(Sept. 23, 12:55 p.m.) Total citrus acreage in Florida is projected to be lower in 2008 than in any year since the state began keeping records in 1966.
About 577,000 acres of oranges, grapefruit and specialty citrus are being grown in the Sunshine State this year, according to a Sept. 19 report from the U.S. Department of Agriculture’s National Agricultural Statistics Service.
The second-lowest year on record was last year, when about 621,000 acres were harvested.
By variety, about 497,000 acres of oranges are expected to be harvested, 57,000 acres of grapefruit and 23,000 acres of specialty fruit.
The report was not broken down into fresh and processed acreage, but Andrew Meadows, director of communications for Lakeland-based Florida Citrus Mutual, predicts acreage declines would likely affect fresh and processed markets proportionally.
About 90% of Florida’s citrus goes to processing markets, Meadows said.
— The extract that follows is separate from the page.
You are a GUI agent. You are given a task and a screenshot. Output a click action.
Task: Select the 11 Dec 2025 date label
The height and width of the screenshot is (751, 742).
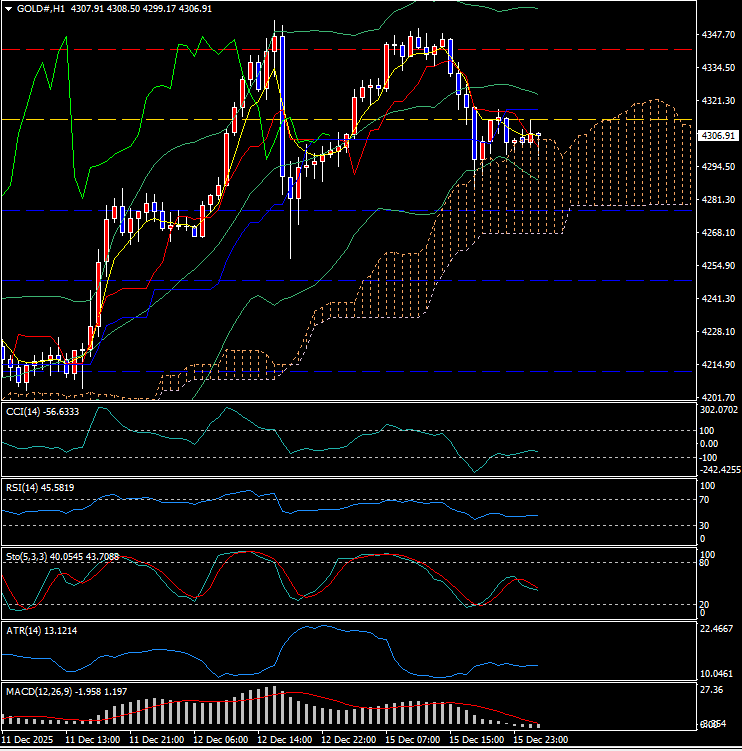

Disease problems, development pressure and lingering effects from a spate of hurricanes several years ago are the chief causes of the decline, said both Meadows and the USDA report.
Greening and canker are the diseases that continue to significantly affect citrus acreage in Florida, Meadows said.
And real estate development, while not as strong as in recent years, continues to gobble up citrus land, he said.
The residual damage from four hurricanes that struck Florida hard in 2004 and 2005 also continue to take a toll on acreage, he said.